- **Problem description**:
Pull every line that includes the word "agent" from the data.

** Data records follows **

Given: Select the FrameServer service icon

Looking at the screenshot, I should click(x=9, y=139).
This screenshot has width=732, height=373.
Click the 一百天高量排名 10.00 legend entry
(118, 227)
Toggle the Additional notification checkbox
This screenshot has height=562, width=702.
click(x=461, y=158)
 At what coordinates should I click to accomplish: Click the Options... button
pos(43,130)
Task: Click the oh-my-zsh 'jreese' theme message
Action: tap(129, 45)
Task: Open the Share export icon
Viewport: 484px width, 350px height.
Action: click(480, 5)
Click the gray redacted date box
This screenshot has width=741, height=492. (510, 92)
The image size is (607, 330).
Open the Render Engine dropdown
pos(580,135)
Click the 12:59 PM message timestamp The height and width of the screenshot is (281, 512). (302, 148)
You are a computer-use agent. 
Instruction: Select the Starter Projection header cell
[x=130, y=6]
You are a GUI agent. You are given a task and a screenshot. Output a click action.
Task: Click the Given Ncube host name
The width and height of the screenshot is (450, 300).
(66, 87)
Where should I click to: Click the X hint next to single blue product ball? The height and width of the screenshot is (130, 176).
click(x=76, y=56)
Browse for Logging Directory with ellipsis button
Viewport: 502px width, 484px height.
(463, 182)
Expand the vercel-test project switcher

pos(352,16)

** End of Data records **
** Data records follows **

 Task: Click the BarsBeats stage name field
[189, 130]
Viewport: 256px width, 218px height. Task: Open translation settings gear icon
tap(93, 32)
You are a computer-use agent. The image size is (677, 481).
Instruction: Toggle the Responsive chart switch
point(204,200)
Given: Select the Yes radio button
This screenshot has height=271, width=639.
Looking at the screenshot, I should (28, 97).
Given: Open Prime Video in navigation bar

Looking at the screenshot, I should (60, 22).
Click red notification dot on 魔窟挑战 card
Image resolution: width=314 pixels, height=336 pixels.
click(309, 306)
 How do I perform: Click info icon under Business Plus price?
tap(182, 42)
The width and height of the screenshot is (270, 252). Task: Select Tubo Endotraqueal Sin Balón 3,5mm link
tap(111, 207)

** End of Data records **

- **Output for this exercise**:
You are a computer-use agent. 
You are a GUI agent. You are given a task and a screenshot. Output a click action.
You are a computer-use agent. The image size is (677, 481).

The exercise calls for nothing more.